Highlights quotes were:

  • “Social apps is the world that IM has made”
  • “I am made greater by the sum of my connections, and so are my connections”
  • “I give up personal productivity for network productivity. I sacrifice for the group.”
  • “Fashionista recommendation is a different UI than a feature lookup (size, color, etc)”
  • “What happens when the money gets serious? Well, what happened to the blogs? TechCrunch is no longer a blog per-se, it is a media property.”
  • “Reputation is fragile both online and offline. Squander your rep and CBS may fire you.”
  • “I often play psychologist for social apps. I set them on the couch and ask about their childhood.”
  • “Find people who tag items the same way you do and you will find a social group based on shared ways of thinking and speaking.”
  • “To understand social apps, you have to be in the flow, not outside. You can’t get it unless you are using them and you can’t explain it to people — you’ve got to do it. You can’t learn Karate by thinking about it”

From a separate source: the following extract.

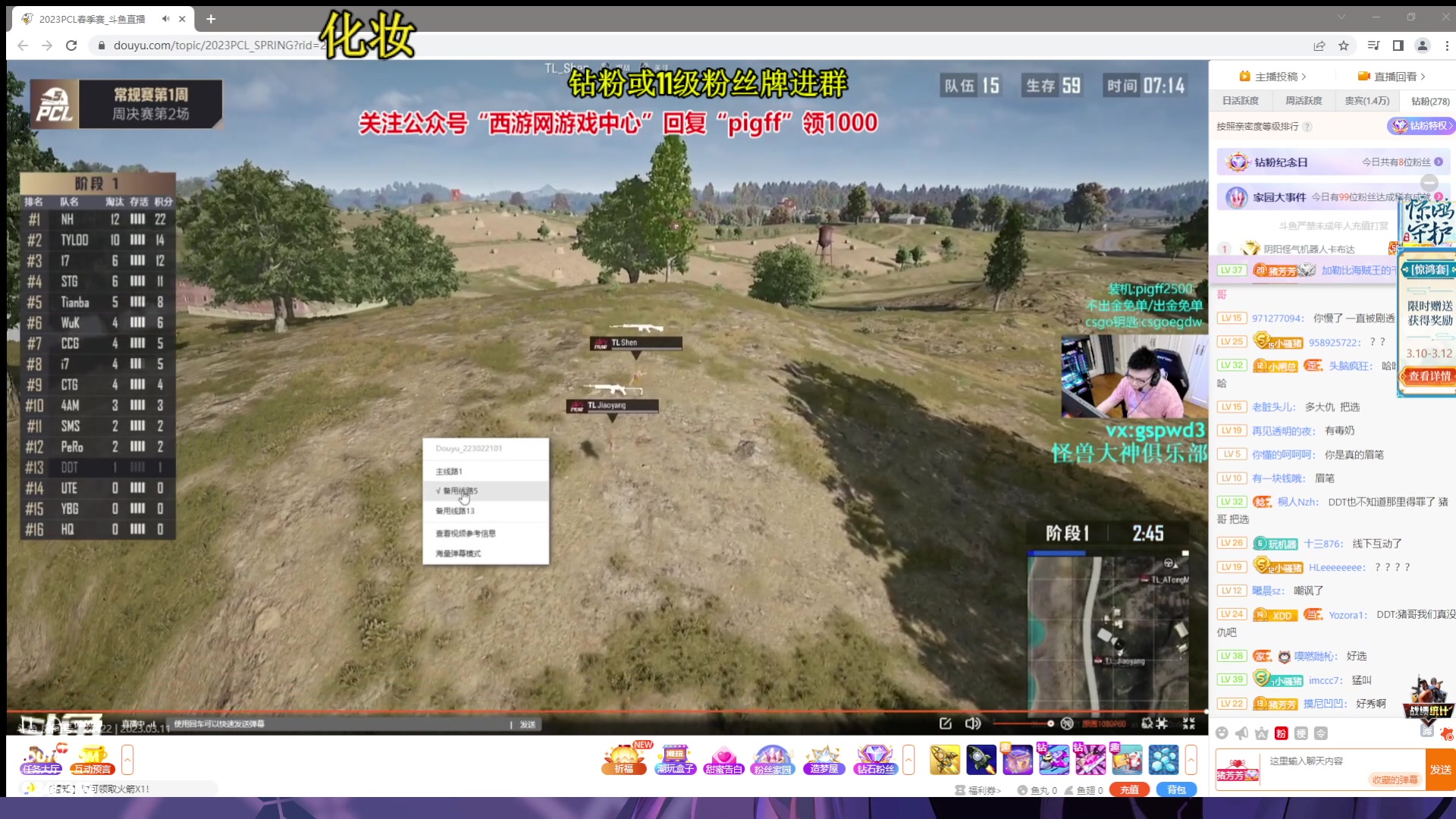This screenshot has height=819, width=1456.
Task: Toggle fullscreen with the collapse-arrows icon
Action: [x=1189, y=723]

Took notes in MindManger — here’s the .PDF or the .MMAP files.



Have arrived at Web 2.0 Expo

Posted by bryanzug - 2007/04/15

I am at the Web 2.0 Expo at Moscone West in San Francisco this AM. Got here early to scope out the power and do a Sightspeed video call with Jen, Thomas, and Ruthie back in Seattle.

If you are here for the conference, shoot me a note or twitter me (bryanzug) and let’s hang out.

Am looking forward to Stowe Boyd’s 3 hour workshop this AM on ‘Building Social Applications‘. I hear he know his $#!7.

Also — the first Ignite session outside of Seattle is happening tonight at the Expo. Brady has put together an excellent lineup — including Justin.tv — should be interesting.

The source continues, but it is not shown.